> **WHAT THE TASK ASKS**:
Keep only those lines of the records that include the string "field".

> **GIVEN RECORDS**:
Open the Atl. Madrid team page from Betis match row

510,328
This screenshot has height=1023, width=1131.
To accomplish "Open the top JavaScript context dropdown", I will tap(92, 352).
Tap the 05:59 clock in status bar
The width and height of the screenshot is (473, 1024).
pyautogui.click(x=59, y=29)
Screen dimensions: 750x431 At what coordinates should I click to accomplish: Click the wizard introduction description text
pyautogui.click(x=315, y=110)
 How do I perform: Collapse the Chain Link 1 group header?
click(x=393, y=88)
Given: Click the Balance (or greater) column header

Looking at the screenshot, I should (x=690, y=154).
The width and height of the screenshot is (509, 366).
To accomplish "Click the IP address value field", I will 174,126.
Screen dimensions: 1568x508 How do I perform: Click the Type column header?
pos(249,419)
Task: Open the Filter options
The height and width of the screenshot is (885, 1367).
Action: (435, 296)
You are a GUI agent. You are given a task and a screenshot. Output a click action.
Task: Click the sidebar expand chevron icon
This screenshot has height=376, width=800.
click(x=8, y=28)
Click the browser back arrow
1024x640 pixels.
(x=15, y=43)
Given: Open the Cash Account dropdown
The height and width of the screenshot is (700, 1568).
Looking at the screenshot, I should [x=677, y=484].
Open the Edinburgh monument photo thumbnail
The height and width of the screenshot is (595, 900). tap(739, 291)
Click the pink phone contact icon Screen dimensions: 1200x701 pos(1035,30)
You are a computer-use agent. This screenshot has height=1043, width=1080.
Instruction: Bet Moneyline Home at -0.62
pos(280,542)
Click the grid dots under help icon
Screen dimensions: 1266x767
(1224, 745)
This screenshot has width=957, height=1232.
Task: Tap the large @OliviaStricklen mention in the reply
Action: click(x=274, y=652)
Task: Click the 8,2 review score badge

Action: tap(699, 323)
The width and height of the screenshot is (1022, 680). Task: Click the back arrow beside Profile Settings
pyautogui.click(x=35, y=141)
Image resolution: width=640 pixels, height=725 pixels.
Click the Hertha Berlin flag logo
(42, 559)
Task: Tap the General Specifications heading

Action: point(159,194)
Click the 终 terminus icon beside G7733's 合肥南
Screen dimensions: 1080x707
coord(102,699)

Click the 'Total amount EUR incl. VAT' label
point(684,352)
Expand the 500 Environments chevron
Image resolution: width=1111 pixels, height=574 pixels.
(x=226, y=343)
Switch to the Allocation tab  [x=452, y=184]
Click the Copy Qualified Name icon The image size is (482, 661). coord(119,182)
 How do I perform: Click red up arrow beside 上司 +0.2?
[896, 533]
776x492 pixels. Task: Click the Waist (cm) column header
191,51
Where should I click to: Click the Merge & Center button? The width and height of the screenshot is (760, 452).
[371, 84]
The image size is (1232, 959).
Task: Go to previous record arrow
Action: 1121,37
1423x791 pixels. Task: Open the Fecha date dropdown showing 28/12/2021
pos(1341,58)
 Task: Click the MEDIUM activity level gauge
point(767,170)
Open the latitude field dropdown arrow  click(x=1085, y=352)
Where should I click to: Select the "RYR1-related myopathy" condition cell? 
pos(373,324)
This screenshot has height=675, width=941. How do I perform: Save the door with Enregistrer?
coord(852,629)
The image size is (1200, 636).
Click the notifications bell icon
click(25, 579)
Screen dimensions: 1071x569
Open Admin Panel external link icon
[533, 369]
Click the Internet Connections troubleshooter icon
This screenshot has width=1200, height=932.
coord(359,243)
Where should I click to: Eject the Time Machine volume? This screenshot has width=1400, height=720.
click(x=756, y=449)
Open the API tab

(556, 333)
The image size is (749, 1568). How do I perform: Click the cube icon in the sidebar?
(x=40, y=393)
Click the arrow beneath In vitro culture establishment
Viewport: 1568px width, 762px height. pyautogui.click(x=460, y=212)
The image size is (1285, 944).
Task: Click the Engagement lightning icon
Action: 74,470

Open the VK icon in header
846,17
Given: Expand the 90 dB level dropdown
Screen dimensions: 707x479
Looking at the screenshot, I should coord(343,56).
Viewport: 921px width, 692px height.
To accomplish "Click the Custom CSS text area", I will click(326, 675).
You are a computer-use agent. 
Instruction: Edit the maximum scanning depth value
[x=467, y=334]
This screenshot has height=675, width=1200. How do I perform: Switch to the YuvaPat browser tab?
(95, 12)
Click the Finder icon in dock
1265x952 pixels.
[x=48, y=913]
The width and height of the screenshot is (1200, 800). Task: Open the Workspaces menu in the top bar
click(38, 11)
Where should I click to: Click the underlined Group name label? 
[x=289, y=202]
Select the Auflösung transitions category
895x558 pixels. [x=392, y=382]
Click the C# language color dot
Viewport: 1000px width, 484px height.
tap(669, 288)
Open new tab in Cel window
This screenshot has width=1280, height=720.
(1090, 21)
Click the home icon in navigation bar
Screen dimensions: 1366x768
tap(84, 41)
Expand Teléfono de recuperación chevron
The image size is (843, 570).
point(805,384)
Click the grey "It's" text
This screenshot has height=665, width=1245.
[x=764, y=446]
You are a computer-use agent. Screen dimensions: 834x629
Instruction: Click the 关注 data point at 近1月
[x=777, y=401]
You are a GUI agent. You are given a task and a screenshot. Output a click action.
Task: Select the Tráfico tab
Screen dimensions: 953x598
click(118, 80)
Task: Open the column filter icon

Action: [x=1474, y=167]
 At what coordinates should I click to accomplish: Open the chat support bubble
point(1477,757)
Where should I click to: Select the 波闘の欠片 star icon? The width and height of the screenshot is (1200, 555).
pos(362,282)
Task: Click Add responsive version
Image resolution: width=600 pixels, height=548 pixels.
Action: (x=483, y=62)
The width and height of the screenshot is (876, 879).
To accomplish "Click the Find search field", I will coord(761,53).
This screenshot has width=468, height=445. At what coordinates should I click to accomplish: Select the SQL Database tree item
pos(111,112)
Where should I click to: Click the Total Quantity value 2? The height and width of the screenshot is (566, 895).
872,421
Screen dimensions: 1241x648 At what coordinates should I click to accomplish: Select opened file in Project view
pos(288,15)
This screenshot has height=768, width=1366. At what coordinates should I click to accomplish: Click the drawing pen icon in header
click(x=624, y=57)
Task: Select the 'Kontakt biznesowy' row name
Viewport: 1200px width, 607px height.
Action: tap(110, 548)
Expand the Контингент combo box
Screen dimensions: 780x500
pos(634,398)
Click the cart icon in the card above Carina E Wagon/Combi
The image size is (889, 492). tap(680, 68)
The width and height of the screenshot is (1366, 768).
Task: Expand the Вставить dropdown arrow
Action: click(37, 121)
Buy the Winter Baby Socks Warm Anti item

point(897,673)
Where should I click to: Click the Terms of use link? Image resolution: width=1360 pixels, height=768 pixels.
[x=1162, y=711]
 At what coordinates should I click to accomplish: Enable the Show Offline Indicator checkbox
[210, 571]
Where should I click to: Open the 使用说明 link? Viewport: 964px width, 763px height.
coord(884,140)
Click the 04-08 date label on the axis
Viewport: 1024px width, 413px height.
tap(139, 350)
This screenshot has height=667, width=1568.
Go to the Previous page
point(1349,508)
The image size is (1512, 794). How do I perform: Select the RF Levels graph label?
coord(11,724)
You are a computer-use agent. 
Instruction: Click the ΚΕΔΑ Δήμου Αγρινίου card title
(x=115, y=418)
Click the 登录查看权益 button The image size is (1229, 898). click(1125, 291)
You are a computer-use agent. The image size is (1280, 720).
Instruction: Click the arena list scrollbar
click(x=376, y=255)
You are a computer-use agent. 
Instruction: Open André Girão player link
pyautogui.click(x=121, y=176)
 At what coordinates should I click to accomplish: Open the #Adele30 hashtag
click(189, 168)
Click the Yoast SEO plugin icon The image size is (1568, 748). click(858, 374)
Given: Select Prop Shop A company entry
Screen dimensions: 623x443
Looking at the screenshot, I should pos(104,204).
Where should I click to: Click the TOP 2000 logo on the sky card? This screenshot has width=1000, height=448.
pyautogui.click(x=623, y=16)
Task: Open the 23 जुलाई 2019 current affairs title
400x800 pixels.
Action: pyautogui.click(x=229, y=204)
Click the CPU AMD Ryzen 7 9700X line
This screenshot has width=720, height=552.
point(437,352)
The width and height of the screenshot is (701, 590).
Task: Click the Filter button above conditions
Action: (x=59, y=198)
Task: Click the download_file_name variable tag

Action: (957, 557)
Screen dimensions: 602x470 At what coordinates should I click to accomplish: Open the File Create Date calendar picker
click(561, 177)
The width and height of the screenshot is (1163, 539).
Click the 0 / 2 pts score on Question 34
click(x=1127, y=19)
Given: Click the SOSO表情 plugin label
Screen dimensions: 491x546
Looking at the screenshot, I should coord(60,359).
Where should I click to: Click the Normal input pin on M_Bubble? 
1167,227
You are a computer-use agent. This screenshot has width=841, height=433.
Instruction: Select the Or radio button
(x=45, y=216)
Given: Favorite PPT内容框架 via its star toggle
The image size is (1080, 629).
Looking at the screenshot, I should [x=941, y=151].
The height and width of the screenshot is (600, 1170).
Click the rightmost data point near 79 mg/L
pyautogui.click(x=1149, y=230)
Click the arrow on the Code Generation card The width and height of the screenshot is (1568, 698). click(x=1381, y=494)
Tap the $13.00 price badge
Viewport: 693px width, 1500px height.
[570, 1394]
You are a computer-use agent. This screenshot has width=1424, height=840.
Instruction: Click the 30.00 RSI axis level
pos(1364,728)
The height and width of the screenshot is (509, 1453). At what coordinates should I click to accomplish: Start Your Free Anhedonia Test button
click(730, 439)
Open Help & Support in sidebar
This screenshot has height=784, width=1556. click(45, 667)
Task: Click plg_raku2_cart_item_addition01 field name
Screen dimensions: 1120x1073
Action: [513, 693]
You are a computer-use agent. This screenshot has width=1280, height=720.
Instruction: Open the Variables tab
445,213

> **SOLUTION TO THIS PROBLEM**:
To accomplish "Click the IP address value field", I will 174,126.
Open the latitude field dropdown arrow  click(x=1085, y=352)
To accomplish "Click the Find search field", I will coord(761,53).
Task: Click plg_raku2_cart_item_addition01 field name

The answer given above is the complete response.